Tall Brazilian Women
So I was at my friend’s wedding where I got talking to a tall, beautiful woman, with long, dyed-blonde locks. After asking her where she worked, she told me that she spent most of her time in Manaus (a city in the north of Brazil). “ I’ve been single for so long, and I’m not really in Sao Paulo for long enough to be involved with anyone here. But of course, there’s little chance of me meeting a guy in Manaus…I’m seen as a bit of a freak over there”. At this she tossed her hair over her left shoulder and looked down at the floor, obviously waiting for me to enquire a little further.
I didn’t get it, why would this attractive, tall Brazilian woman find it difficult to find a man to date in the north of the country? Was she looking down at her webbed feet? Was she about to tell me that she was actually a man? Intrigued, I naturally dug a little deeper….in the most subtle way I could think of.
“Eeeeeer….what do you mean?”
“Well” she began without a seconds hesitation, “it’s because I’m so much taller than the majority of the women up there. In fact, the guys in the office have a nickname for me because of my height”. She then paused to look at me with eyes I’d seen once before…on a wounded puppy on the TV show Animal Hospital.
Her voice lowered as she continued, “they call me…the Avatar”.
Fast forward a few seconds later and I really felt bad for laughing. In an attempt to redeem myself though, I immediately managed a serious expression which I felt helped me to look a little more sympathetic.
|“Hiya lads, anybody want to take me out
this Saturday night!?! I’m still free!”
“They don’t do they?” I asked sounding quite concerned, with only a hint of amusement still audible in my voice.
“Yes, ‘the big Avatar from Sao Paulo’ is my nickname over there. So it’s easier for me to find someone down here, where I’m not so tall”.

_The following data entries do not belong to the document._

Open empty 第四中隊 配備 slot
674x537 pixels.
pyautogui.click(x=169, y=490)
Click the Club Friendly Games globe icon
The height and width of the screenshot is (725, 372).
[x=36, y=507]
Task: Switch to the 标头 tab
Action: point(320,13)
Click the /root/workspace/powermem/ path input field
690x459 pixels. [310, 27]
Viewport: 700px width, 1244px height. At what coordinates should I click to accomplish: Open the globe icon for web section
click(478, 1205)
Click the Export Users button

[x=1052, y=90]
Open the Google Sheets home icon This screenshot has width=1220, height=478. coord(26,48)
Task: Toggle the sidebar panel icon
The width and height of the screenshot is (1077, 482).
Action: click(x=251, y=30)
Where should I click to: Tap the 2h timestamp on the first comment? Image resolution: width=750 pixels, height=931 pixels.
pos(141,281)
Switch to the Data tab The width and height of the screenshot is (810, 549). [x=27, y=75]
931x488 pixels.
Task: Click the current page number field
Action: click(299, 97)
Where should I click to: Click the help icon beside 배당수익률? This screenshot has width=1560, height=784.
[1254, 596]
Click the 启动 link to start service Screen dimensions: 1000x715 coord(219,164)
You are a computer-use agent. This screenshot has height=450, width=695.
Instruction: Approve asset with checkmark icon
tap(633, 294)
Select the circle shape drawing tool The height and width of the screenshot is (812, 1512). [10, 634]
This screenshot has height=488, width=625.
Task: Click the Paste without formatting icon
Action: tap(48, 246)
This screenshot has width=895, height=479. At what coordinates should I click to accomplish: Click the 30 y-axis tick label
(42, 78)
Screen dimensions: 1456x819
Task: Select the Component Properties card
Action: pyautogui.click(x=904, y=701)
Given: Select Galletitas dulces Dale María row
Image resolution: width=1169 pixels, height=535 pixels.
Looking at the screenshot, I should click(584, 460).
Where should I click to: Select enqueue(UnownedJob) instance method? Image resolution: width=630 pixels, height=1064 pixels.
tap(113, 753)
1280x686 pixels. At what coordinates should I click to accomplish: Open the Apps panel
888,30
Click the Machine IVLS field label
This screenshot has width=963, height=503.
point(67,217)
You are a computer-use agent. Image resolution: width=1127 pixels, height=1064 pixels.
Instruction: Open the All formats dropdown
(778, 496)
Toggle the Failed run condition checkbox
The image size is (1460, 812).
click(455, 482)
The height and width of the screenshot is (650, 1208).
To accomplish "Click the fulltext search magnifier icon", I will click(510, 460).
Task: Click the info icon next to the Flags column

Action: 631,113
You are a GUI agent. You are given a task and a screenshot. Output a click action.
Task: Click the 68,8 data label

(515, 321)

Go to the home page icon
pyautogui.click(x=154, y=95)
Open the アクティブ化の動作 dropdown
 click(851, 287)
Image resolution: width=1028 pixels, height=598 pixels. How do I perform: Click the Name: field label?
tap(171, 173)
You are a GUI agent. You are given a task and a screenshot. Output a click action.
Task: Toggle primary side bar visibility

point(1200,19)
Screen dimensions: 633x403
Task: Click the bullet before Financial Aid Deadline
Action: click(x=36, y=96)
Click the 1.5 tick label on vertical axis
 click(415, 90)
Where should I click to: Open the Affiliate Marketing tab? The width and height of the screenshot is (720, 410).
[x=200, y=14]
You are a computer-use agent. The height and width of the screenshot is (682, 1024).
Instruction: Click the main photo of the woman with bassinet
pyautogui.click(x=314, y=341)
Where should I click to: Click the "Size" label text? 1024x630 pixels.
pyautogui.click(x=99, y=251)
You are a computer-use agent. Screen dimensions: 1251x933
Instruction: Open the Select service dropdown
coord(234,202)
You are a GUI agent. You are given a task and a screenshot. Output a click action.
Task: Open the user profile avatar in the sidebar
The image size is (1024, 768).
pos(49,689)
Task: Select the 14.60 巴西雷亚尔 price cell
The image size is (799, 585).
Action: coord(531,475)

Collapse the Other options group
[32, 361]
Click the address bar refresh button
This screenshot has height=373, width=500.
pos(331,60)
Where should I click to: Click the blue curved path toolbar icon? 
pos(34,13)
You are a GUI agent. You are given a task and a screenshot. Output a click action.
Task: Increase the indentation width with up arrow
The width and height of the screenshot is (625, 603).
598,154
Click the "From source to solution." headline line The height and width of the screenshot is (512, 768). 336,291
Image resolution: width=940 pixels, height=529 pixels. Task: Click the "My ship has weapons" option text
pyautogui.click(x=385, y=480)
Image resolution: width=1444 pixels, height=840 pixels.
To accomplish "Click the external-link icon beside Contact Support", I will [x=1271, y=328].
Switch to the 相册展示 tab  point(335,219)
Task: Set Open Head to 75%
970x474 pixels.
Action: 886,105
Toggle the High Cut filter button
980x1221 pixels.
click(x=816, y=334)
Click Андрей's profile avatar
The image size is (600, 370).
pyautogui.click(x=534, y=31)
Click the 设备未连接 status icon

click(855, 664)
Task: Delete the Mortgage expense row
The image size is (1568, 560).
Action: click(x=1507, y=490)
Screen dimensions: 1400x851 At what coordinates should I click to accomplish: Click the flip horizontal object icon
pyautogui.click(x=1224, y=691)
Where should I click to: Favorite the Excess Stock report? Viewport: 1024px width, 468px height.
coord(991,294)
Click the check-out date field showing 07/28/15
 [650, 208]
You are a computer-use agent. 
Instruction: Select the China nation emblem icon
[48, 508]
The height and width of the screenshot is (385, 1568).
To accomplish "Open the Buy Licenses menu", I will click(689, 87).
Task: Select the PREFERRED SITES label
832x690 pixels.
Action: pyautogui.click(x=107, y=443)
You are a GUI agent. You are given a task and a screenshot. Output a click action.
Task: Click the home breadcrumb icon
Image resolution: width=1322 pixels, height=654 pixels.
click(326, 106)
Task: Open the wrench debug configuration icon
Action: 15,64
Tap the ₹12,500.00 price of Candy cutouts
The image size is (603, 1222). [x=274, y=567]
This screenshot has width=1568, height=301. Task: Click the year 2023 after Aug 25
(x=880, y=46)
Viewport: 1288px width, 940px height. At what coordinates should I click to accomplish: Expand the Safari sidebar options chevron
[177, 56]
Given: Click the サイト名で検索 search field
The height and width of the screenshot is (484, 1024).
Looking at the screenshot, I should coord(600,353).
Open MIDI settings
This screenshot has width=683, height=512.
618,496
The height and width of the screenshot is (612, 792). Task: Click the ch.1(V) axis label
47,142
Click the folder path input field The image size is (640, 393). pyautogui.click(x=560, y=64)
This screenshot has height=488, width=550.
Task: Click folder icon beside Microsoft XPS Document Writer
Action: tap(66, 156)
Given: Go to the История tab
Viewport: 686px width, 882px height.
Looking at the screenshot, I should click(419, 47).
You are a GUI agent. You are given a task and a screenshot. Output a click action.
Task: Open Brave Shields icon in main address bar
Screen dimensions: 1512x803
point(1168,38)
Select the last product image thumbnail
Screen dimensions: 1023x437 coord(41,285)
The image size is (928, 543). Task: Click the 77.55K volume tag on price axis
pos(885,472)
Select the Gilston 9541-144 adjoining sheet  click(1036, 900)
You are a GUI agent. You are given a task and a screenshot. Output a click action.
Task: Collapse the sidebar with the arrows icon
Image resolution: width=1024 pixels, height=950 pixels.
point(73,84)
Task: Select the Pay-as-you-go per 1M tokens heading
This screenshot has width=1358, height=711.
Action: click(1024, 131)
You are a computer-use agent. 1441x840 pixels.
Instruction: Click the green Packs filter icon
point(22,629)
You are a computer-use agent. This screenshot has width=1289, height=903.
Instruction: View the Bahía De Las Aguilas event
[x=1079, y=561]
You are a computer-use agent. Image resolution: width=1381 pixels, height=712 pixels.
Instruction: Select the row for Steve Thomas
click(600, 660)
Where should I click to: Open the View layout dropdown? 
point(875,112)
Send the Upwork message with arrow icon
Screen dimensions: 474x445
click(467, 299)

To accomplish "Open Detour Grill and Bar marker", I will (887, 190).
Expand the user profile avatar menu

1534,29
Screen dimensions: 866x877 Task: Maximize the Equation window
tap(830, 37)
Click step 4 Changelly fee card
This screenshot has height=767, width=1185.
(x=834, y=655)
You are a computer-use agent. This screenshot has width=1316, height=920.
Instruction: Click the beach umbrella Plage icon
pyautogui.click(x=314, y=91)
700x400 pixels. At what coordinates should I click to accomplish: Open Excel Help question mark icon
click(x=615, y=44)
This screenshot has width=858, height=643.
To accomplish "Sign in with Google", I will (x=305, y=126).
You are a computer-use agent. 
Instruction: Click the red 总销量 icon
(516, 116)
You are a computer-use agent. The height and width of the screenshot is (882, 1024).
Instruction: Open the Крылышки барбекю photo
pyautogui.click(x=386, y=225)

I’ve not had many dealings with people from the north of Brazil, so I’d not really thought of them as being any smaller than people from the rest of the country.
So next time you hear about a ‘Brazilian woman’ and the image of a certain type of lady pops into your head…stop for a moment. Brazil is such a huge country with such a rich and diverse ethnic tapestry that although that woman you’ve just thought of probably lives here; she is likely to be just one of a very large number of women calling Brazil their home.